This repository contains all the code CS230 Deep Learning Final Project which uses a recurrent neural network (bi-directional LSTM) to classify dance genres among 16 different styles.
utils.py
: contains utility function for dataset generation
frameToVideo.py
: converts series of frames (images) into videos
subset.py
: generates a subset of training and test data (each video 20 frames each)
hyperparameter_tuning.py
: contains the neural network structure, plots the accuracy and loss, and tunes hyperparameters of the model
process_data.py
: dataset generation for prediction model
prediction.py
: prediction model
run_frame_prediction
: test prediction model
base_line.py
(not used anymore): contains neural network for classifying dance genres
Clone this repository and install dependecies if you are missing any.

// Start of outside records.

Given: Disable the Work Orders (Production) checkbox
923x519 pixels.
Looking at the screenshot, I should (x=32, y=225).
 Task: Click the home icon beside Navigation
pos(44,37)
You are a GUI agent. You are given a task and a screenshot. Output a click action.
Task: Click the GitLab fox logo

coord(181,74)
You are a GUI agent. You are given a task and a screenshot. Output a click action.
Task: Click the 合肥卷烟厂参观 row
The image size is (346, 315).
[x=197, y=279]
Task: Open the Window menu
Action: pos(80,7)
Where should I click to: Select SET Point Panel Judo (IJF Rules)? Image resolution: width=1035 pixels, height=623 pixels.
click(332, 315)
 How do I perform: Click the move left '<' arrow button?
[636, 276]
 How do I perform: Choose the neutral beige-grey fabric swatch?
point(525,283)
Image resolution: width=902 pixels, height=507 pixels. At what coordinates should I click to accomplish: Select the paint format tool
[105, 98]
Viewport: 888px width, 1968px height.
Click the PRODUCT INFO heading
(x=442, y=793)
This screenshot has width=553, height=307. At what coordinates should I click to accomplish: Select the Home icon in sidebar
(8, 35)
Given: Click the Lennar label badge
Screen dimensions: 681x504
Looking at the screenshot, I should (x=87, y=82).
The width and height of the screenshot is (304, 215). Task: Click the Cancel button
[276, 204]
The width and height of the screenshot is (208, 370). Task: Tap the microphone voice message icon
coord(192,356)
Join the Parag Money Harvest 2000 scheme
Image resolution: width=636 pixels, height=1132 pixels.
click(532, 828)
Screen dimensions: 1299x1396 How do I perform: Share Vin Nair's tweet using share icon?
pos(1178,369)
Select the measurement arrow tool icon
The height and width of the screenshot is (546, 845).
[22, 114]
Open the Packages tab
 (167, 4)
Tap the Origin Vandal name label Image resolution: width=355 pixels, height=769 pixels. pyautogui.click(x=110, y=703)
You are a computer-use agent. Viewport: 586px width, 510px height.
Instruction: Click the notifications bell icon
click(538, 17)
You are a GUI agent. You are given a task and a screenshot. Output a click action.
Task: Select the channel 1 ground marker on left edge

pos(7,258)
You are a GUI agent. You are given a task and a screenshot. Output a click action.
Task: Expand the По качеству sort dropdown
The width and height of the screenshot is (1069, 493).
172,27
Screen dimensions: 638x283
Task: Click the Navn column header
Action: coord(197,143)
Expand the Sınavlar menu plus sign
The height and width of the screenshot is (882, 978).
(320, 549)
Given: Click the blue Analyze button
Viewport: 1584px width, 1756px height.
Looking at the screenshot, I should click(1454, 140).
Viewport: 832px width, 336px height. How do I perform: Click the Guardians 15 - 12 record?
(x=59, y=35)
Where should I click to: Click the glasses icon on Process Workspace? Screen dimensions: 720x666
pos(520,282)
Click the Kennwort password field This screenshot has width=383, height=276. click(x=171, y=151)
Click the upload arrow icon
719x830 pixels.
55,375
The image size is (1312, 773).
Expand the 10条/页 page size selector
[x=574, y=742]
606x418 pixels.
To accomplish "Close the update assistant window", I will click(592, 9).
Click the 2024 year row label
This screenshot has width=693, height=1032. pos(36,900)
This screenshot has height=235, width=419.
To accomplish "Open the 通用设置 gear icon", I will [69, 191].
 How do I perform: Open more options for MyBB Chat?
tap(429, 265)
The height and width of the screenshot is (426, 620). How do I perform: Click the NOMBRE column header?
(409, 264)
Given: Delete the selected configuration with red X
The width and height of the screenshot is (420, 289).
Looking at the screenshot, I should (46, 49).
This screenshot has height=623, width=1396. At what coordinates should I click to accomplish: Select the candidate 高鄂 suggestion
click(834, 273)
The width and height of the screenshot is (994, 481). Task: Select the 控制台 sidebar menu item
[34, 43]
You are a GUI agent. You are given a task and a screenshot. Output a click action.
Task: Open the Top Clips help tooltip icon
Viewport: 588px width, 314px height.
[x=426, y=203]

All the datafiles should be constructed in the same directory as this repository. The Georgia Tech dataset can be accessed through here: https://www.cc.gatech.edu/cpl/projects/dance/. Only "Let' Dance: Original Frames" are used in this project.
-
Dataset generation: In
utils.py
, set the image data directory, the number of frames you want to generate for each example, size of the image and whether to generate a full or small dataset. Run this file. -
Model construction and tuning: In
hyperparameter_tuning.py
, set extracted dataset directory and the values of hyperparameters. Run the file.